**Supplied material**

________________

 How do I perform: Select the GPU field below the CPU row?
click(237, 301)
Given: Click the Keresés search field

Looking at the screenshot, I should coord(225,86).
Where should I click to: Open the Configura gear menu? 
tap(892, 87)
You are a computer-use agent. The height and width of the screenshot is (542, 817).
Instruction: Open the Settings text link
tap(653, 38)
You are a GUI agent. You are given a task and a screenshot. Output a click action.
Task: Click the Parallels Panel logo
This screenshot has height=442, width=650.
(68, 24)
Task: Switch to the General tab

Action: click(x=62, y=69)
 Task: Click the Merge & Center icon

________________

**Task details**
Copy every line of the records, leaving nothing out.

**Exercise response**
 How do I perform: Select the GPU field below the CPU row?
click(237, 301)
Given: Click the Keresés search field

Looking at the screenshot, I should coord(225,86).
Where should I click to: Open the Configura gear menu? 
tap(892, 87)
You are a computer-use agent. The height and width of the screenshot is (542, 817).
Instruction: Open the Settings text link
tap(653, 38)
You are a GUI agent. You are given a task and a screenshot. Output a click action.
Task: Click the Parallels Panel logo
This screenshot has height=442, width=650.
(68, 24)
Task: Switch to the General tab

Action: click(x=62, y=69)
 Task: Click the Merge & Center icon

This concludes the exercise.